WORK TO BE COMPLETED: Given these entries, repeat exactly the lines starting with the one that has "This screenshot has width=420, height=387." and going on through the one that has "Click the forward", both included, but none of the pictures.

DATA EXTRACT:
-*-*-
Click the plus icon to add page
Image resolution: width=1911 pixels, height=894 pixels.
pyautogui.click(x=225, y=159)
-*-*-
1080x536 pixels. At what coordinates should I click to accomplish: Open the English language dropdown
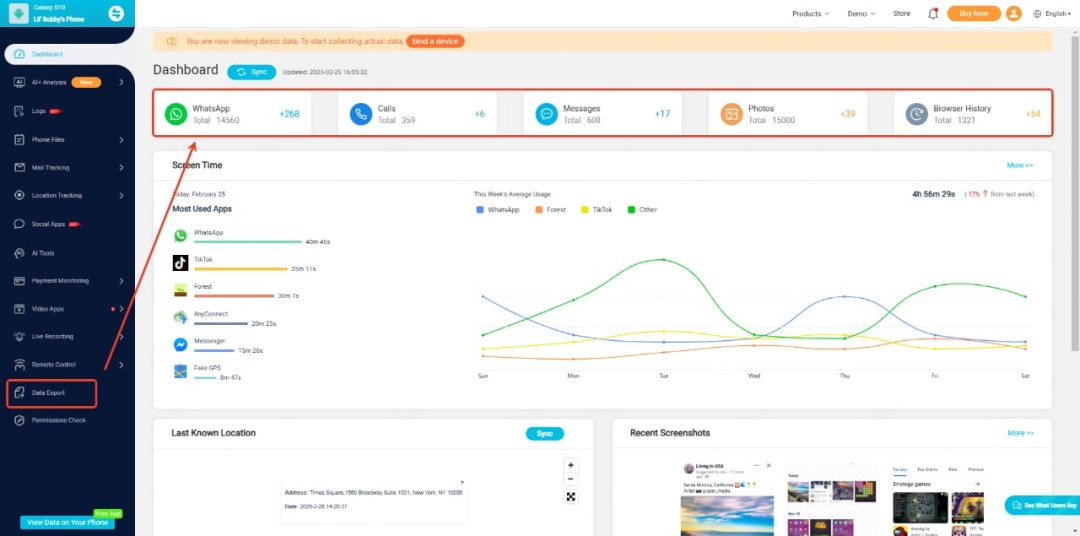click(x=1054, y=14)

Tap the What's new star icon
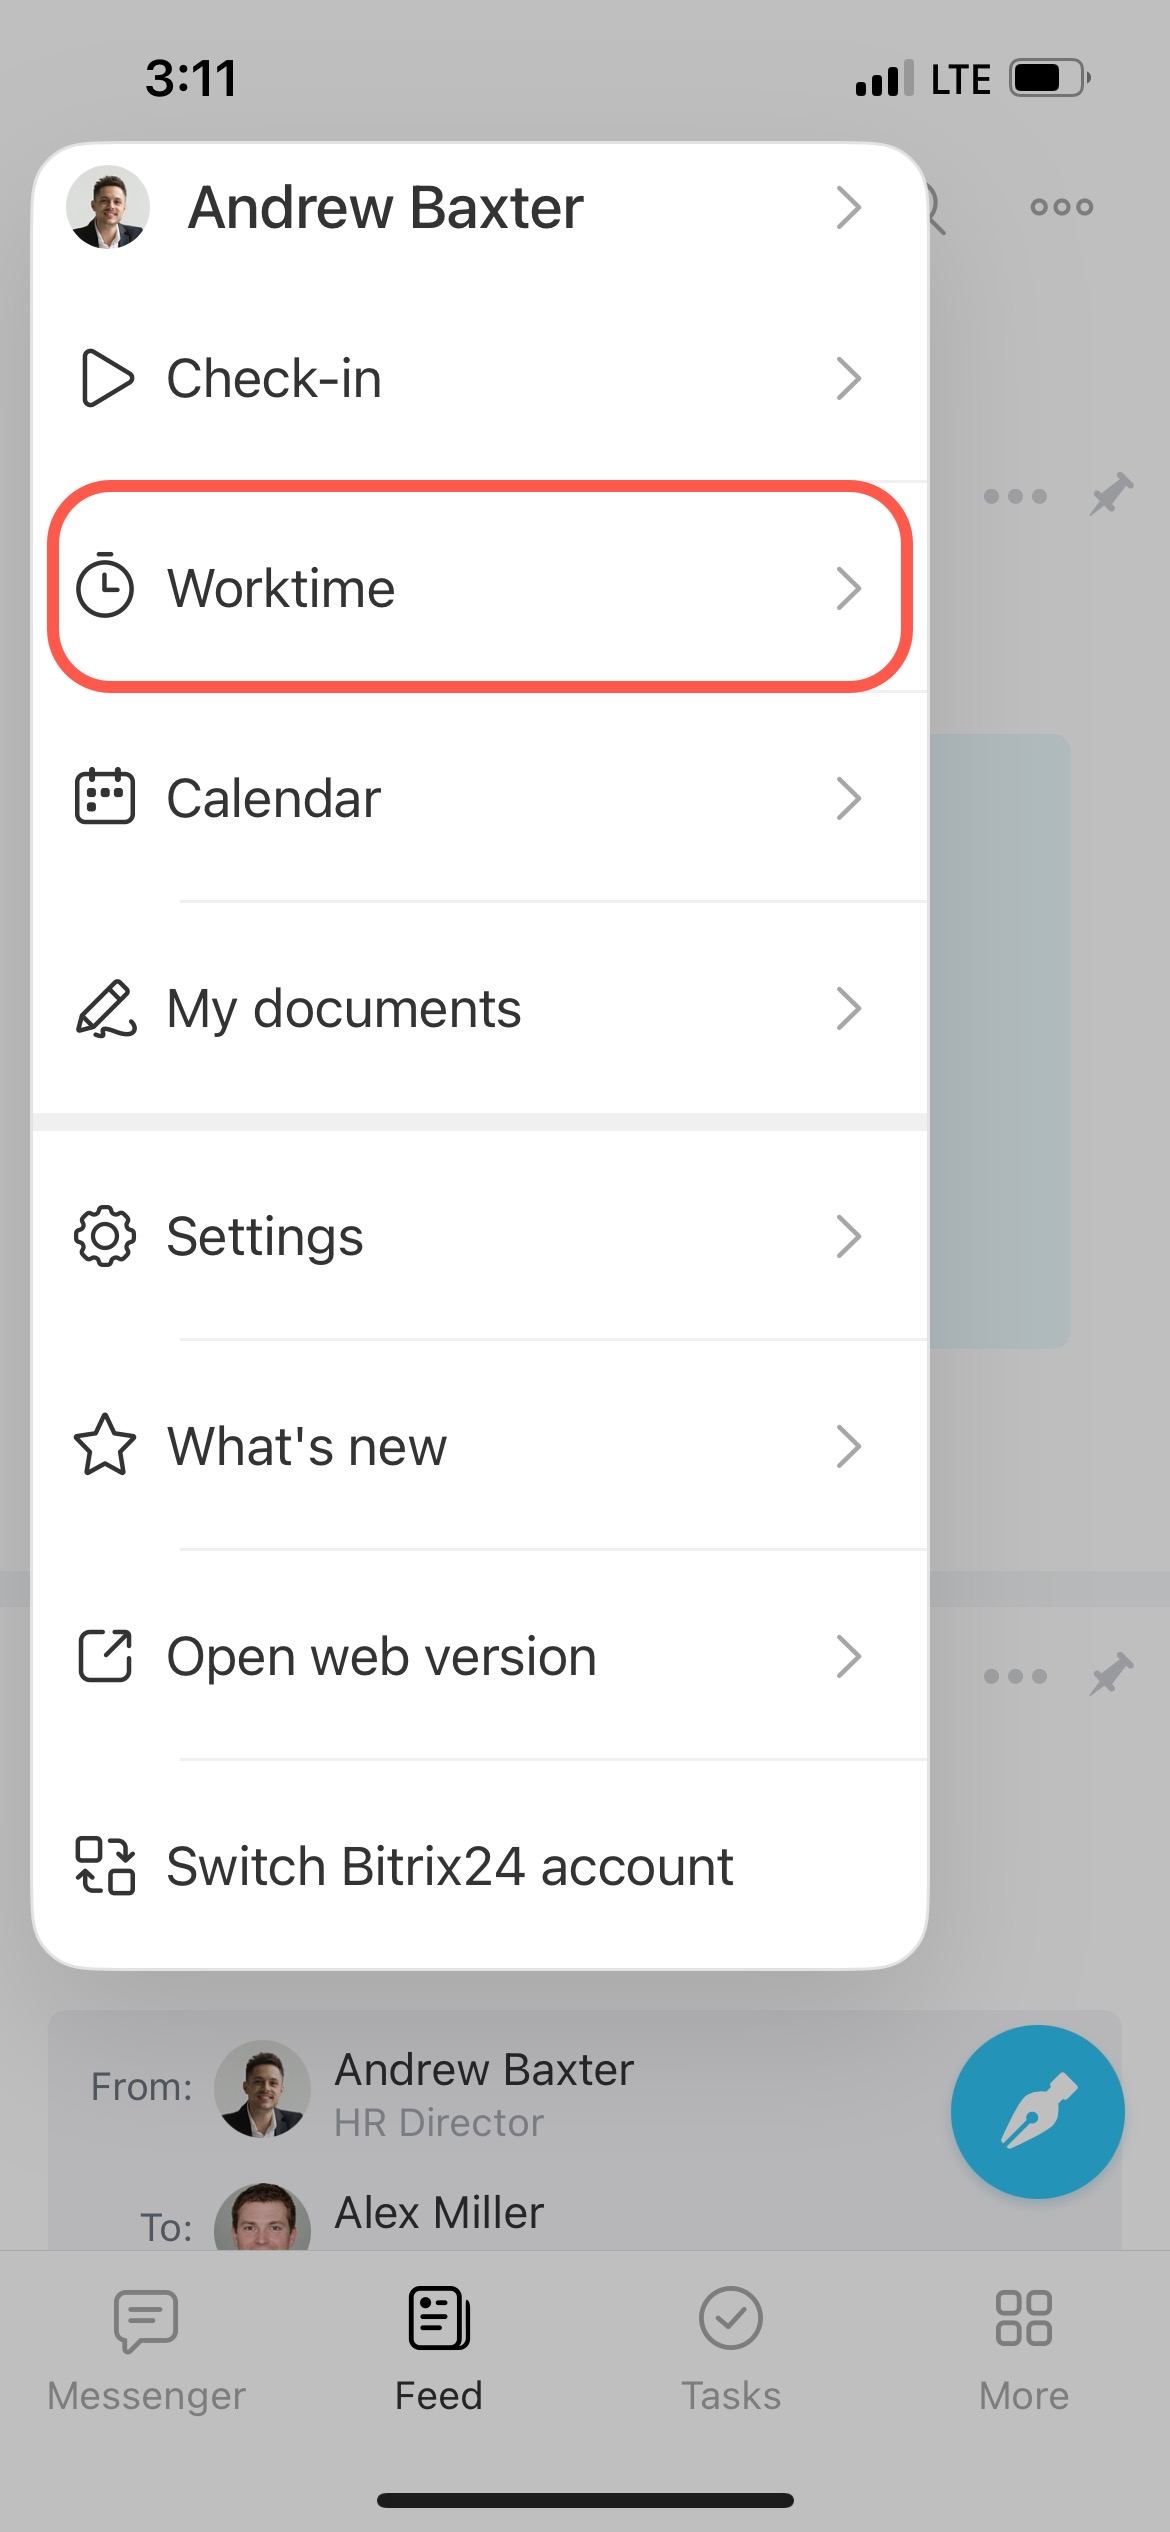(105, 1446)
-*-*-
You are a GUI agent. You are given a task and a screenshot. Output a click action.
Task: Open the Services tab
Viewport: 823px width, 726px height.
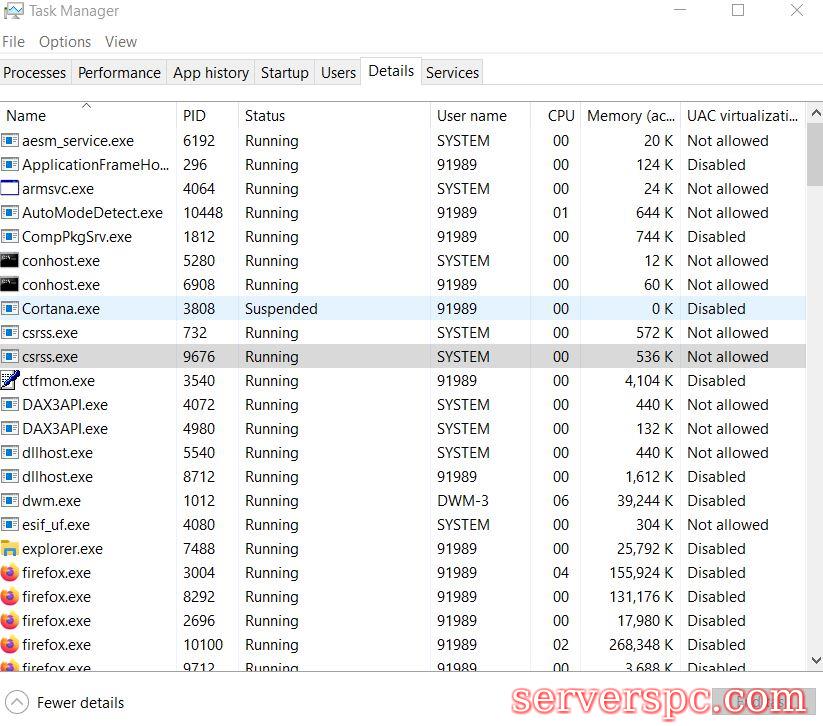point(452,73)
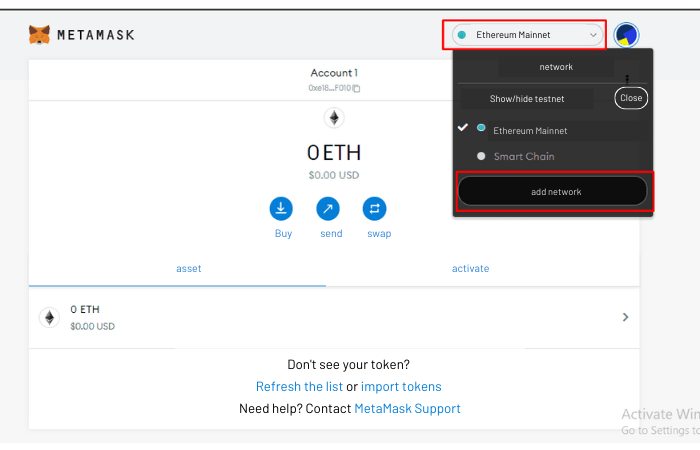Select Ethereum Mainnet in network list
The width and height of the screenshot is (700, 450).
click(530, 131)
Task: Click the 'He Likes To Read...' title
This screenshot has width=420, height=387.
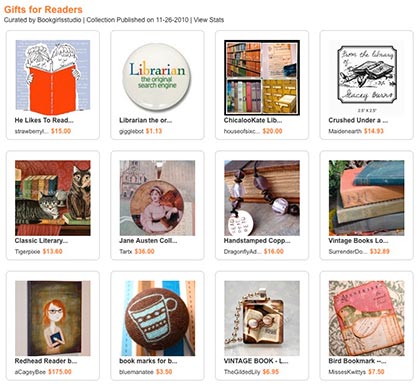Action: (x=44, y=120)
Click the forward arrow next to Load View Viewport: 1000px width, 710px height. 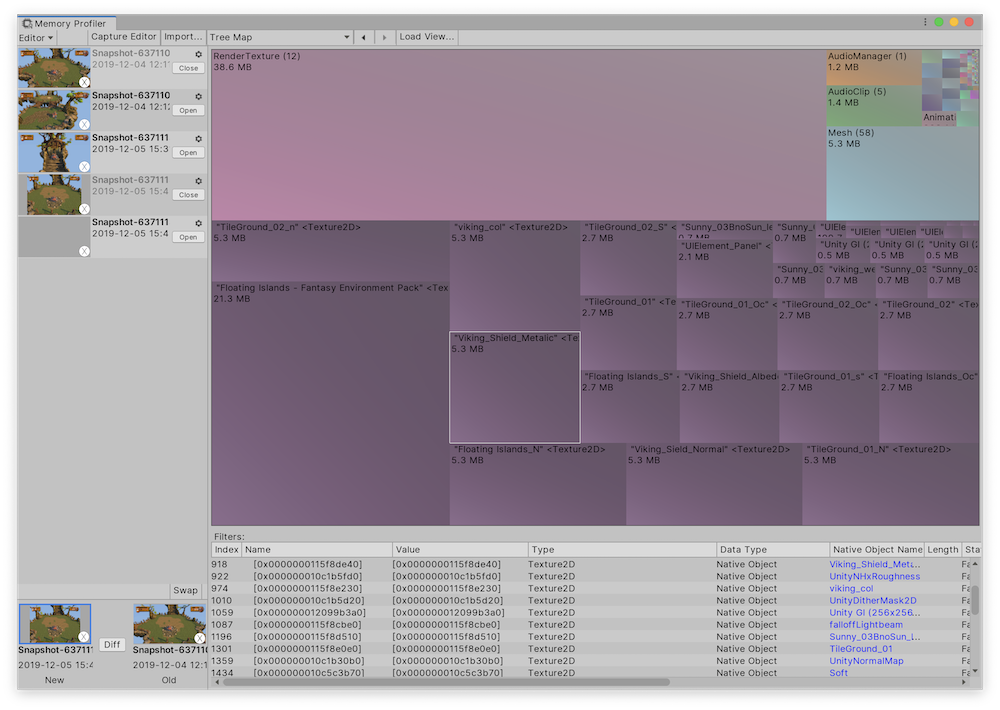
-*-*-
EXERCISE OUTPUT:
This screenshot has width=420, height=387.
Action: (x=44, y=120)
Click the forward arrow next to Load View Viewport: 1000px width, 710px height. 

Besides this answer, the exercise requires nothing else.